What Are the Rules Around Whitespace in Attribute Selectors

What are the rules around whitespace in attribute selectors?

The rules on whitespace in attribute selectors are stated in the grammar. Here's the Selectors 3 production for attribute selectors (some tokens substituted with their string equivalents for illustration; S* represents 0 or more whitespace characters):

attrib
: '[' S* [ namespace_prefix ]? IDENT S*
[ [ '^=' |
'$=' |
'*=' |
'=' |
'~=' |
'|=' ] S* [ IDENT | STRING ] S*
]? ']'
;

Of course, the grammar isn't terribly useful to someone looking to understand how to write attribute selectors, as it's intended for someone who's implementing a selector engine.

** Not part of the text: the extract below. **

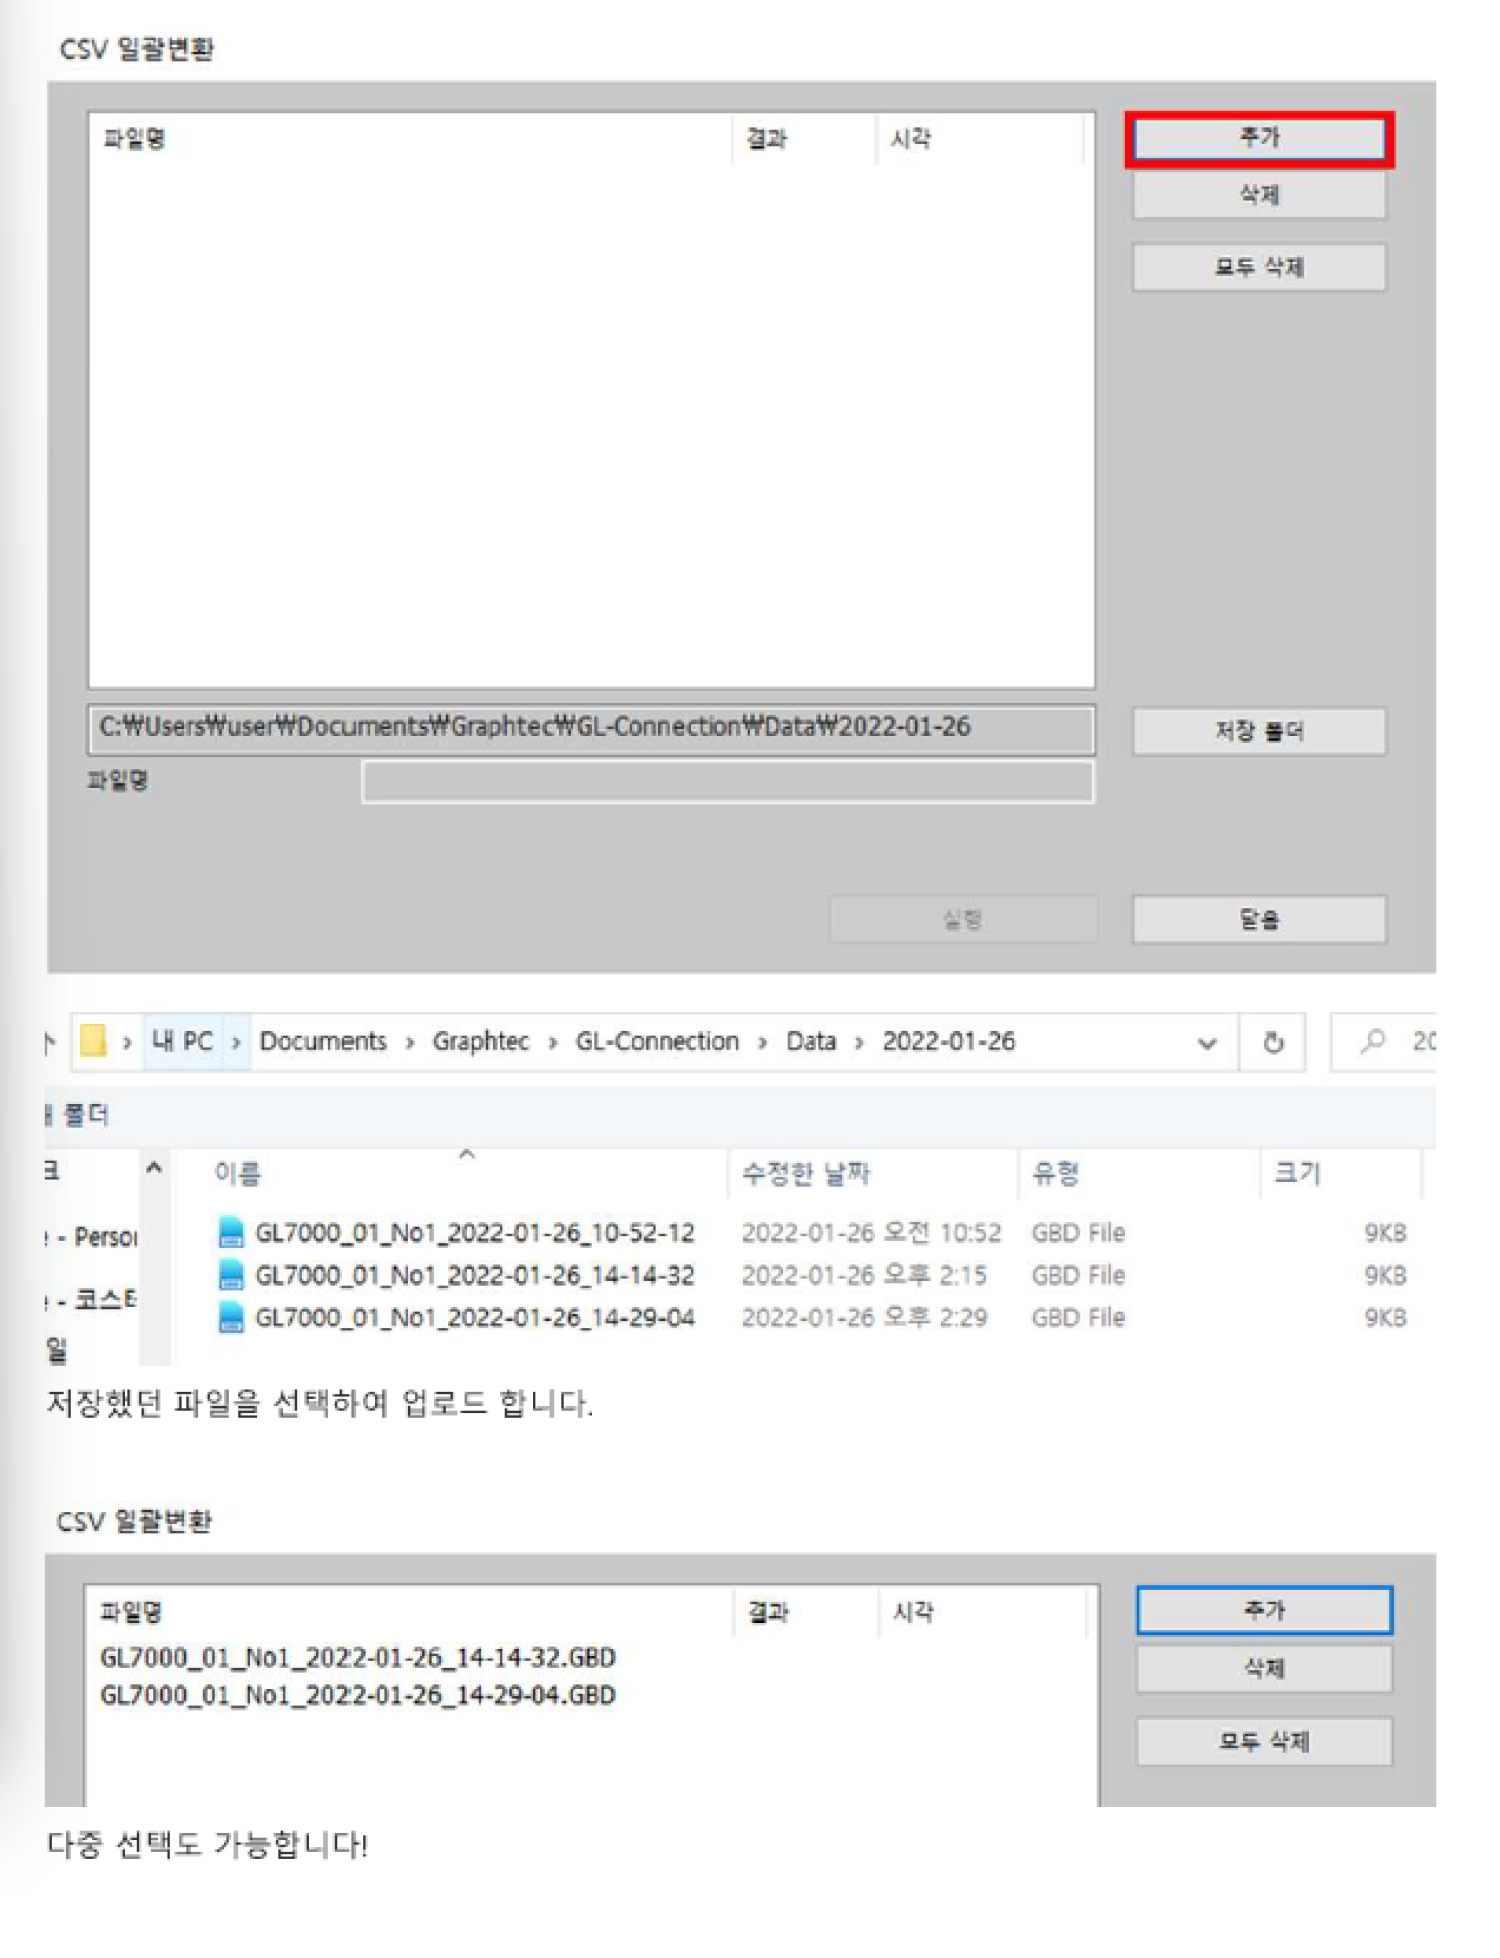Expand chevron after Documents in breadcrumb
Image resolution: width=1500 pixels, height=1958 pixels.
pyautogui.click(x=410, y=1042)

Here's a plain-English explanation:

Whitespace before the attribute selector

This isn't covered in the above production, but the first obvious rule is that if you're attaching an attribute selector to another simple selector or a pseudo-element, don't use a space:

a[href]::after

If you do, the space is treated as a descendant combinator instead, with the universal selector implied on the attribute selector and anything that may follow it. In other words, these selectors are equivalent to each other, but different from the above:

a [href] ::after
a *[href] *::after

Whitespace inside the attribute selector

Whether you have any whitespace within the brackets and around the comparison operator doesn't matter; I find that browsers seem to treat them as if they weren't there (but I haven't tested extensively). These are all valid according to the grammar and, as far as I've seen, work in all modern browsers:

a[href]
a[ href ]
a[ href="http://stackoverflow.com" ]
a[href ^= "http://"]
a[ href ^= "http://" ]

Whitespace is not allowed between the ^ (or other symbol) and = as these are treated as a single token, and tokens cannot be broken apart.

If IE7 and IE8 implement the grammar correctly, they should be able to handle them all as well.

If a namespace prefix is used, whitespace is not allowed between the prefix and the attribute name.

These are incorrect:

unit[sh| quantity]
unit[ sh| quantity="200" ]
unit[sh| quantity = "200"]

These are correct:

unit[sh|quantity]
unit[ sh|quantity="200" ]
unit[sh|quantity = "200"]

Whitespace within the attribute value

But notice the quotes around the attribute values above; if you leave them out, and you try to select something whose attribute has spaces in its value you have a syntax error.

This is incorrect:

div[class=one two]

This is correct:

div[class="one two"]

This is because an unquoted attribute value is treated as an identifier, which doesn't include whitespace (for obvious reasons), whereas a quoted value is treated as a string. See this spec for more details.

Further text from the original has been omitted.